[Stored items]
━━━
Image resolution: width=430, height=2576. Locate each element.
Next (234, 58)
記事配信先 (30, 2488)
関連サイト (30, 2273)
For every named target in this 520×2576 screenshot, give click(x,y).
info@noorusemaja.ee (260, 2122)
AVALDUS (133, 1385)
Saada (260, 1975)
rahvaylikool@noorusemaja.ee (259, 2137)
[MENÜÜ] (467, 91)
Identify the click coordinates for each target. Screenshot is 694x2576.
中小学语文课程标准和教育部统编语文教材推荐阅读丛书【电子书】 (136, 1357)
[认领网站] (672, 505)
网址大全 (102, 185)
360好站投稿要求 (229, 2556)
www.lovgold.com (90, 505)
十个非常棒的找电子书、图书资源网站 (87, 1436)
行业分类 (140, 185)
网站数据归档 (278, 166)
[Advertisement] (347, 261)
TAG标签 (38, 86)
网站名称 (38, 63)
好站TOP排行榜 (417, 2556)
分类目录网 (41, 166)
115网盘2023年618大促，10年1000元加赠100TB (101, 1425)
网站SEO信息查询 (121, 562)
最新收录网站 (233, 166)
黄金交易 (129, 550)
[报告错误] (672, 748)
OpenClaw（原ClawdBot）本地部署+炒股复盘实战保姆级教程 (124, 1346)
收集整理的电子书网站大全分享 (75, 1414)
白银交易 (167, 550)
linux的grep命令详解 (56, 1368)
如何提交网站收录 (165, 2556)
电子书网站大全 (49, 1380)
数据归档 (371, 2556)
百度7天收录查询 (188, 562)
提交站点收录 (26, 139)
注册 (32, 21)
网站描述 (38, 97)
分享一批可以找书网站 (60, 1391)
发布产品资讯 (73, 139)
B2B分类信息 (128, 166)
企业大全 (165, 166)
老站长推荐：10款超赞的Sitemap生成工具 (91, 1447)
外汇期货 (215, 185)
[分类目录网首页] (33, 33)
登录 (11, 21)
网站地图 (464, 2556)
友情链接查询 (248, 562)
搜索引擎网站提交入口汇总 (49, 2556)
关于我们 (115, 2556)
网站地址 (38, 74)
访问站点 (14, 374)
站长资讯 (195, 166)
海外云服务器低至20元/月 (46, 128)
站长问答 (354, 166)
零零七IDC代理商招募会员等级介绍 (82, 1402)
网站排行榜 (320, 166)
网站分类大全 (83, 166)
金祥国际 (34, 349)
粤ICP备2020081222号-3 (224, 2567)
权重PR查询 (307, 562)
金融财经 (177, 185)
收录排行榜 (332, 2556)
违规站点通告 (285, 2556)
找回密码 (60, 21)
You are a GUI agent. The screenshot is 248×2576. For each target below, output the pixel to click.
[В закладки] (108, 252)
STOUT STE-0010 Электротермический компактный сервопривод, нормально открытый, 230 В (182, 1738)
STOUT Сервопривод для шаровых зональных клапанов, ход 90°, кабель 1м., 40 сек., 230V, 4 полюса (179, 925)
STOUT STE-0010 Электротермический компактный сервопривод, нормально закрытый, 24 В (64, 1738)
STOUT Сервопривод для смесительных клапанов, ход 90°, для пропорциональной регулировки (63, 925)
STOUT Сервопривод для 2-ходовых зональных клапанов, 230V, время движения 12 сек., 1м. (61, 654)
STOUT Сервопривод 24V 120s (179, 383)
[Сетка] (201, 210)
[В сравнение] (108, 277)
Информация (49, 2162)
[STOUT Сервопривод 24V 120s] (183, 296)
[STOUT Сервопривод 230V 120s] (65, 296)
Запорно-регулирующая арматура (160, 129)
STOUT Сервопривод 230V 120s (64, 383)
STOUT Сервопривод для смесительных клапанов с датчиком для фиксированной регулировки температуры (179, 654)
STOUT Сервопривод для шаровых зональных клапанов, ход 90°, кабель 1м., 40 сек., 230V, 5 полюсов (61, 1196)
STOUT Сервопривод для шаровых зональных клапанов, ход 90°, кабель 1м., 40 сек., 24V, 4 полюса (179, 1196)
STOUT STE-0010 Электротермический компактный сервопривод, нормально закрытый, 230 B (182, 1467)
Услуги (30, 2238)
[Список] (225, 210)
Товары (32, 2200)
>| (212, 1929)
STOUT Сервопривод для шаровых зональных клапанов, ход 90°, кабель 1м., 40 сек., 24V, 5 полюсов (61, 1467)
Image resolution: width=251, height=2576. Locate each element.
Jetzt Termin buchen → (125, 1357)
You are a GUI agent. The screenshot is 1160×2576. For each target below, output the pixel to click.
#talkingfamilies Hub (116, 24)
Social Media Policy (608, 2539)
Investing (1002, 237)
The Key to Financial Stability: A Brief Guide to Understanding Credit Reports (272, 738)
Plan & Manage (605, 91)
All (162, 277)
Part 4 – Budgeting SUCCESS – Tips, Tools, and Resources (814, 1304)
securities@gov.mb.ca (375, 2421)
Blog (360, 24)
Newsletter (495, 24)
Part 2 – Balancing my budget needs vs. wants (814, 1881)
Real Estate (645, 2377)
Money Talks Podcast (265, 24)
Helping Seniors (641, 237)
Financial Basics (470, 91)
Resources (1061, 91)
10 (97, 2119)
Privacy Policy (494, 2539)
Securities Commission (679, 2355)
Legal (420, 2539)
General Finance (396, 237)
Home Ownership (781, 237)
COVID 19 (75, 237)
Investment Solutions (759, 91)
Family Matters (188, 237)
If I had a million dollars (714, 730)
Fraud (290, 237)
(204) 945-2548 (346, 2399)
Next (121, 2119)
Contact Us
━━━
> _Exercise description_: Your answer should consist of the lines from the line with "полюса (179, 1196)" to the line with "полюсов (61, 1467)" above, repeated exactly, both ends included.

> _Problem solution_:
STOUT Сервопривод для шаровых зональных клапанов, ход 90°, кабель 1м., 40 сек., 24V, 4 полюса (179, 1196)
STOUT STE-0010 Электротермический компактный сервопривод, нормально закрытый, 230 B (182, 1467)
Услуги (30, 2238)
[Список] (225, 210)
Товары (32, 2200)
>| (212, 1929)
STOUT Сервопривод для шаровых зональных клапанов, ход 90°, кабель 1м., 40 сек., 24V, 5 полюсов (61, 1467)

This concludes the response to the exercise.